[Pixel coordinate grounding data]
+ + +

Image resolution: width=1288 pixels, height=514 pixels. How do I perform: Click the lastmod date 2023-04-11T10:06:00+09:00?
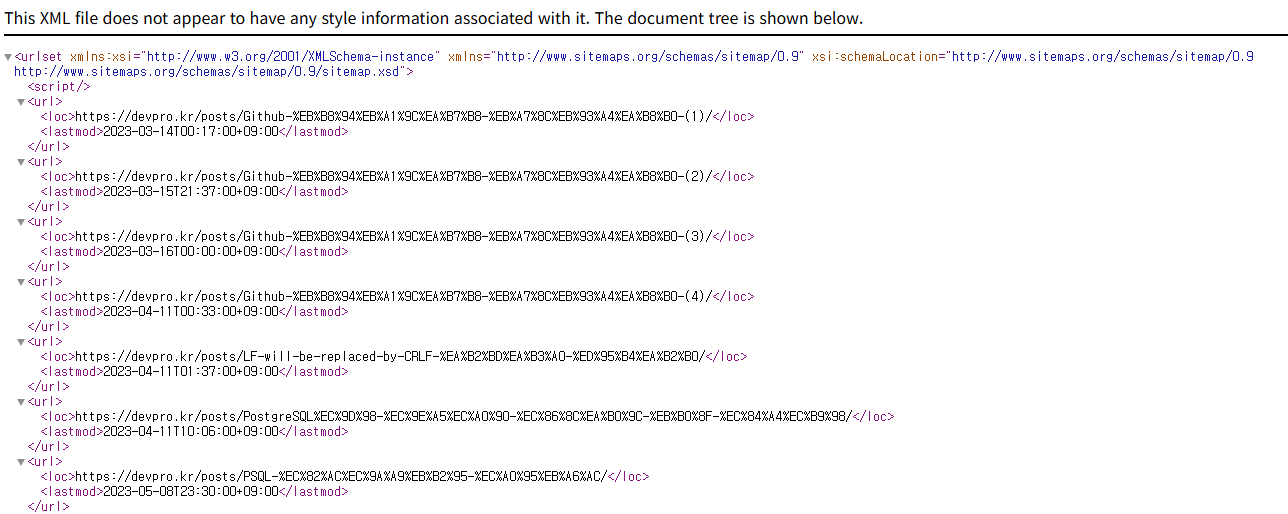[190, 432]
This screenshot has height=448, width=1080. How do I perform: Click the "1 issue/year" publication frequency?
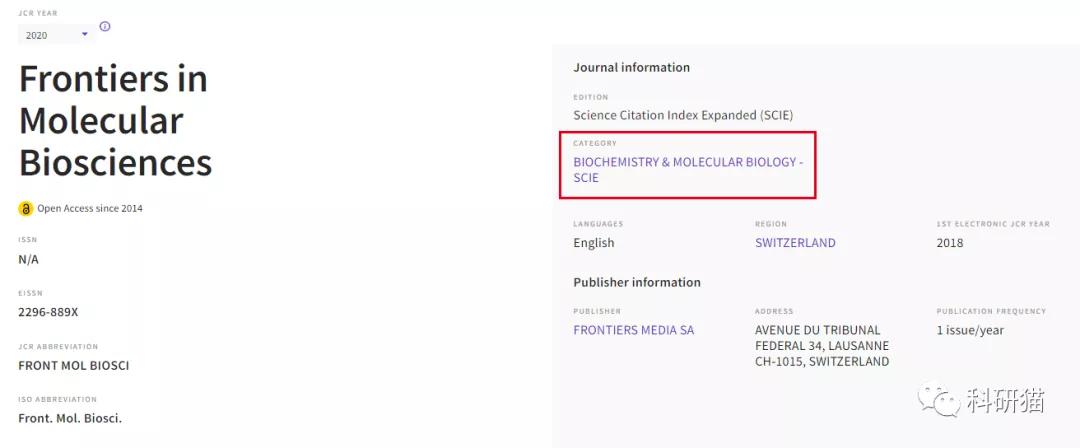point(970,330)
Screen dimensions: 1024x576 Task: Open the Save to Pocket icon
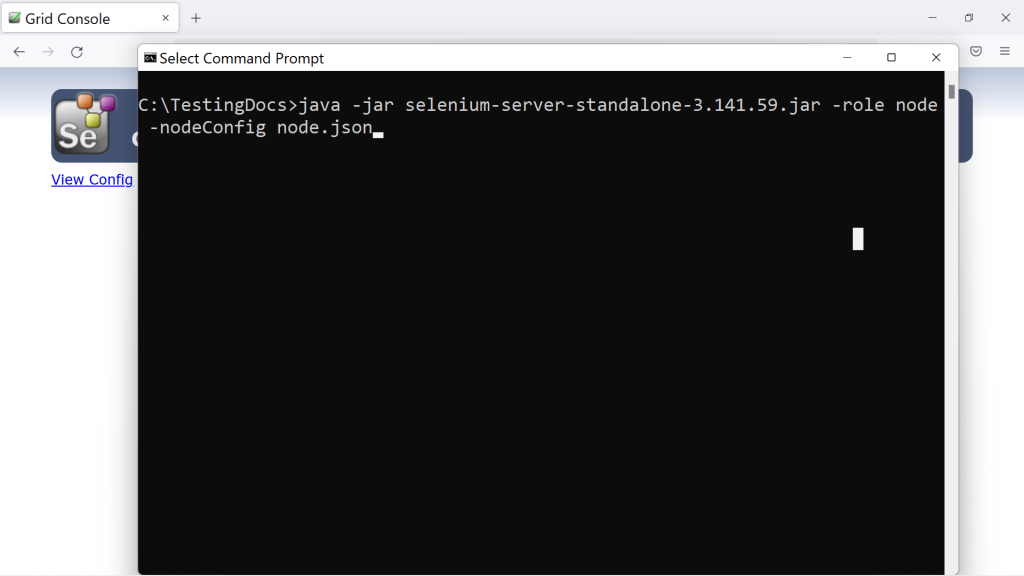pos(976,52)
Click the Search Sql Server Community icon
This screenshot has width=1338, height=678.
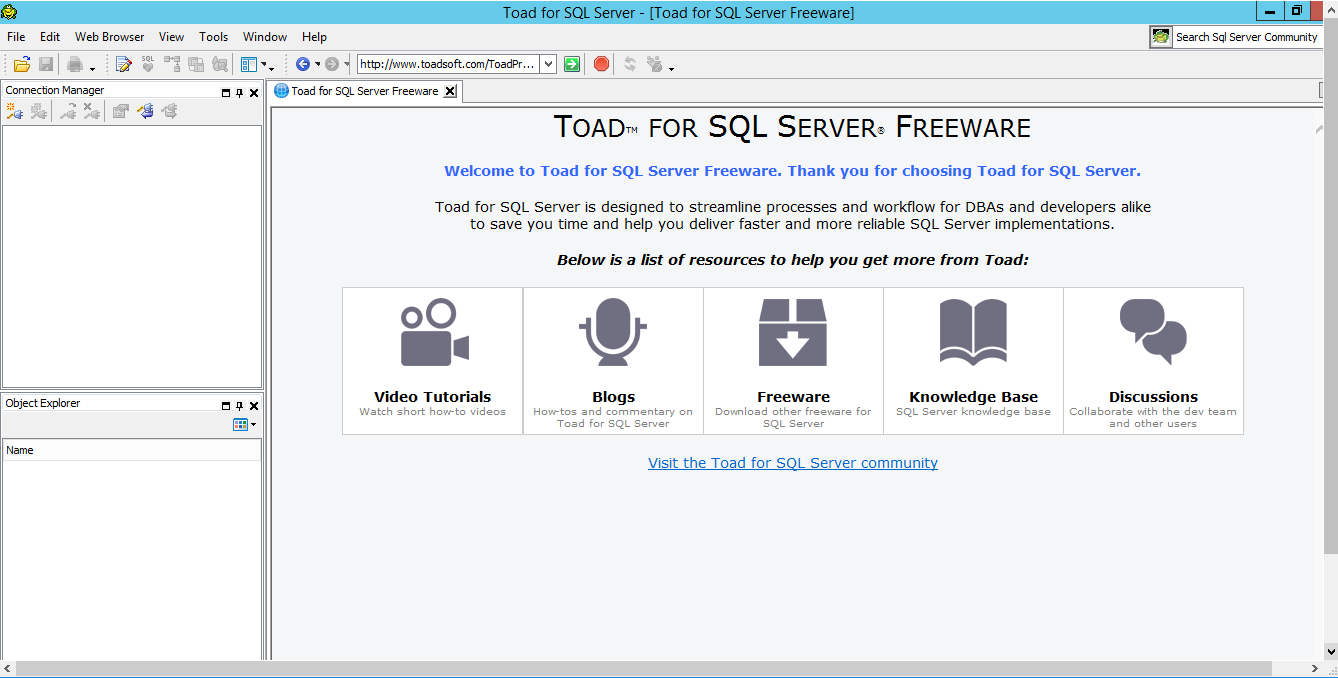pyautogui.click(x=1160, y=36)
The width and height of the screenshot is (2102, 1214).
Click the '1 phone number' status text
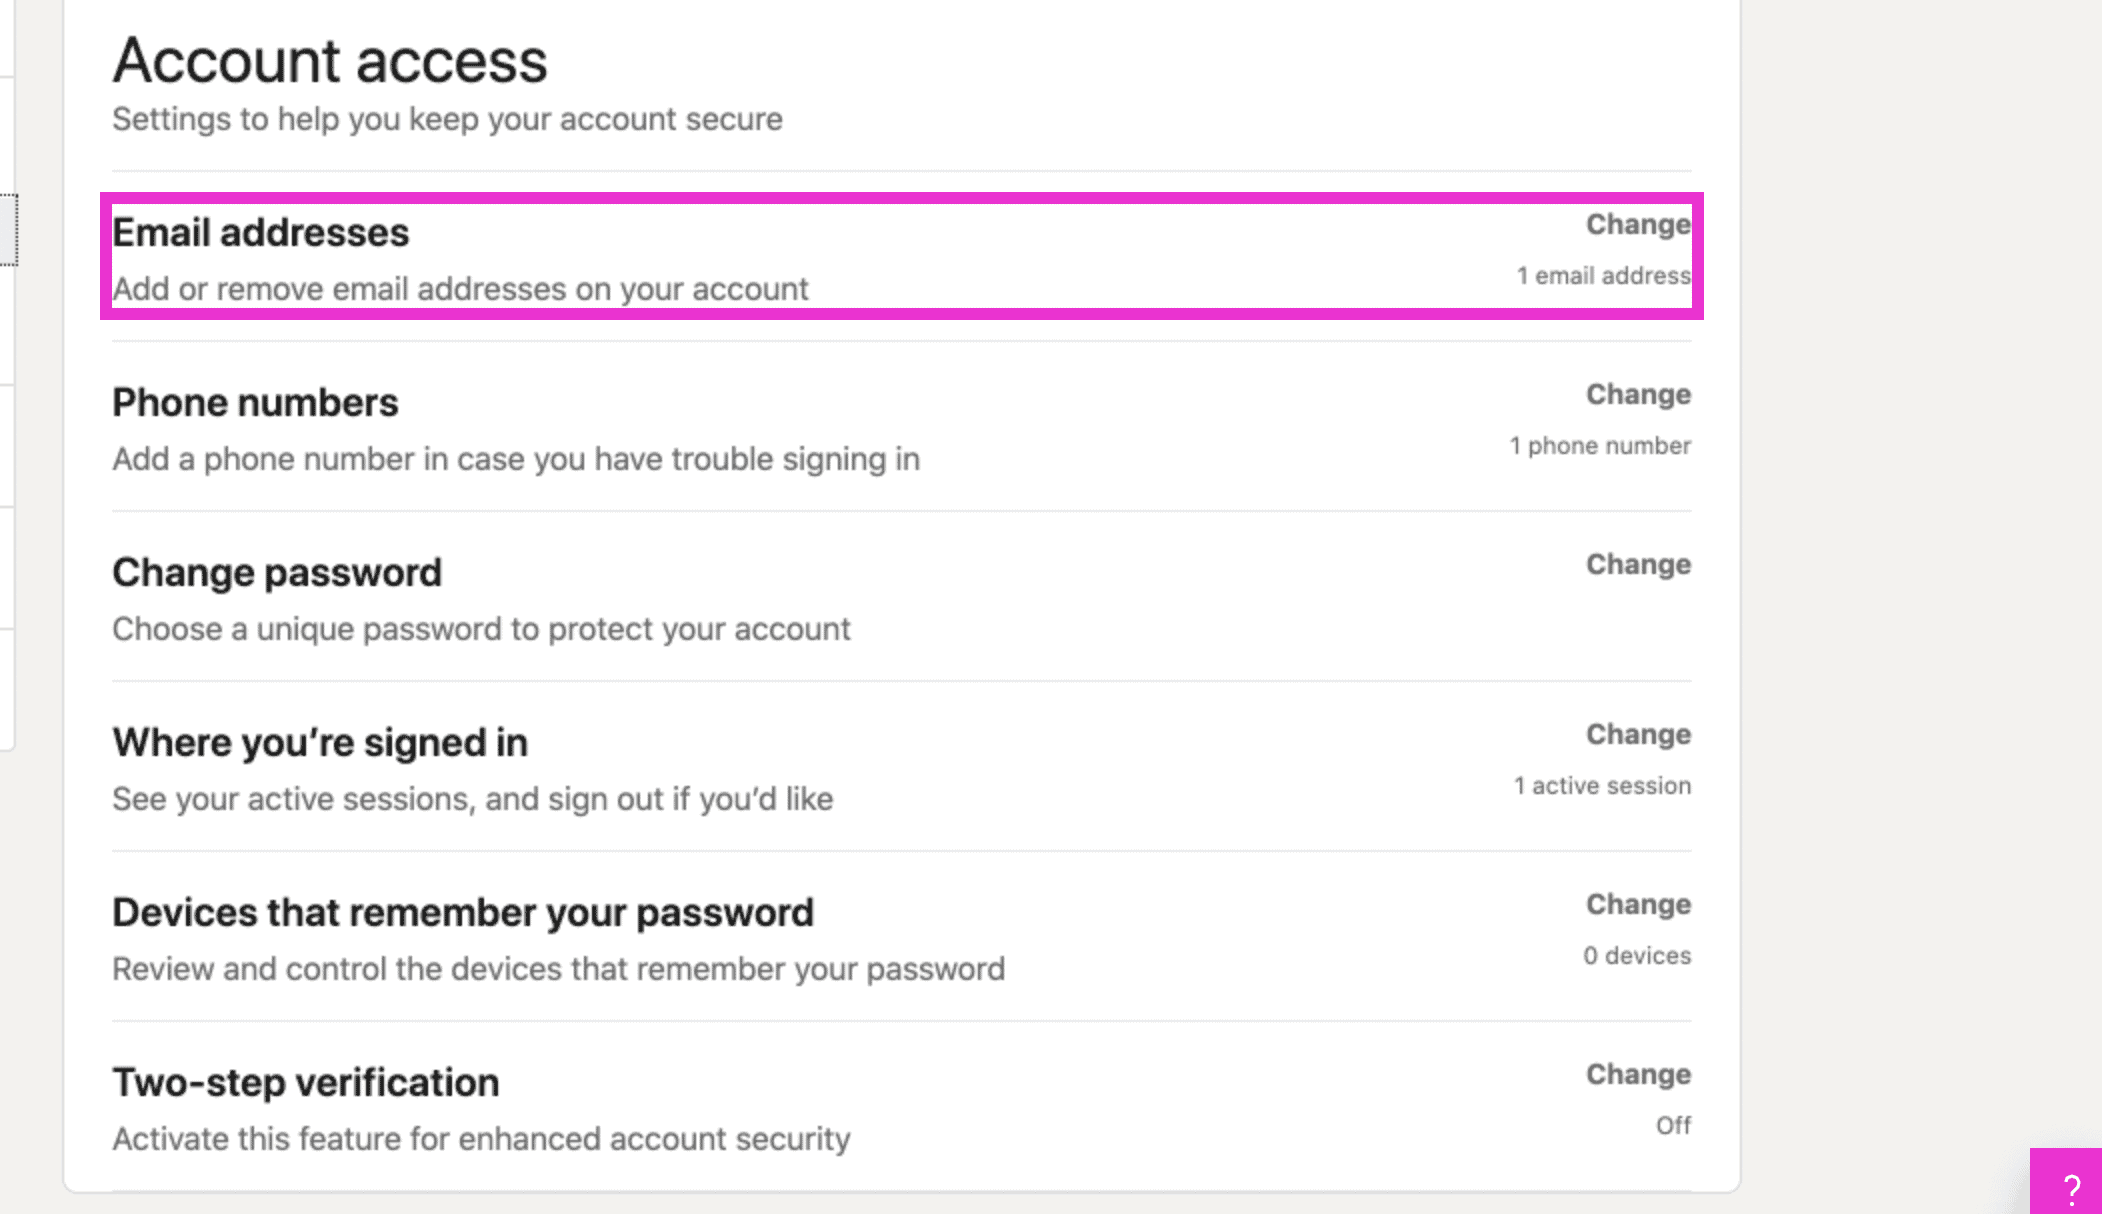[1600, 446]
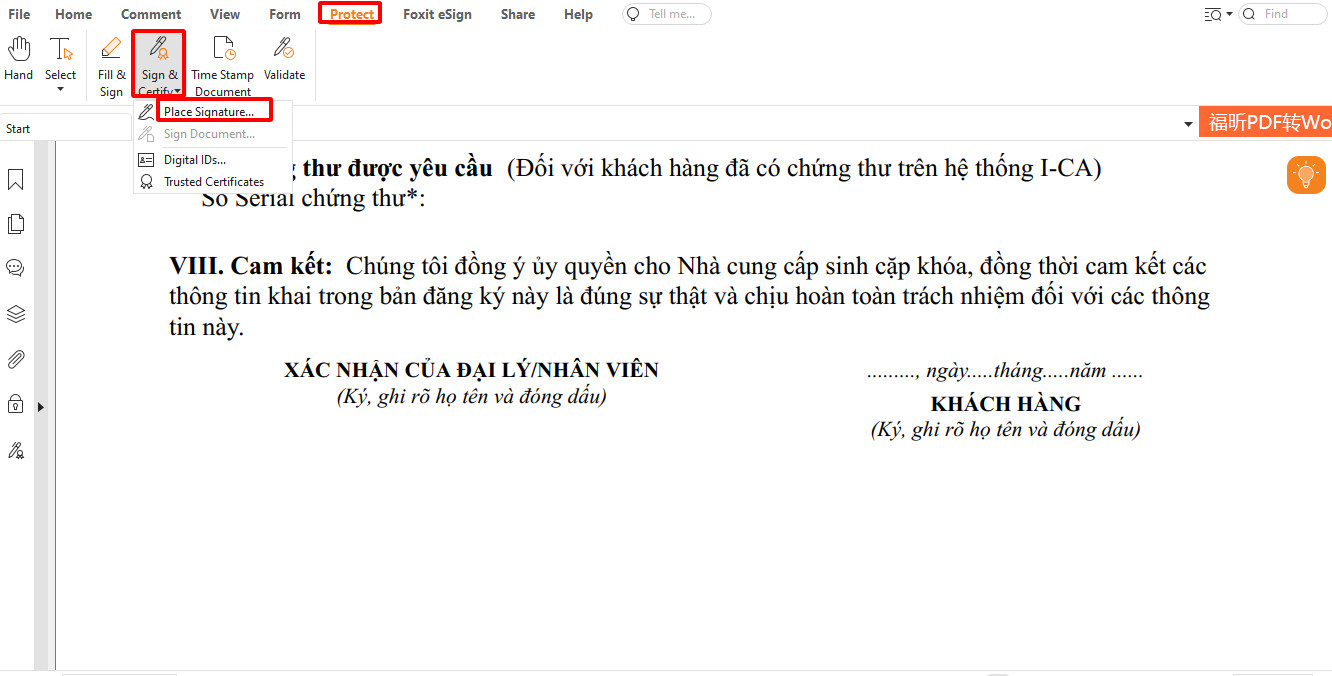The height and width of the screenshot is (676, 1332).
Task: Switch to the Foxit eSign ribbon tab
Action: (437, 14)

+ + +

_AIM OF THE EXERCISE_
Set down only the lines from the one with "Screen dimensions: 1024x576" through the end of the entries, exactly as they appear, leaving out each picture.

_FINISHED TASK_
Screen dimensions: 1024x576 Task: Open the Save to Pocket icon
pos(976,52)
Click the Search Sql Server Community icon
This screenshot has width=1338, height=678.
pyautogui.click(x=1160, y=36)
The width and height of the screenshot is (2102, 1214).
Click the '1 phone number' status text
[1600, 446]
The height and width of the screenshot is (676, 1332).
Task: Switch to the Foxit eSign ribbon tab
Action: (437, 14)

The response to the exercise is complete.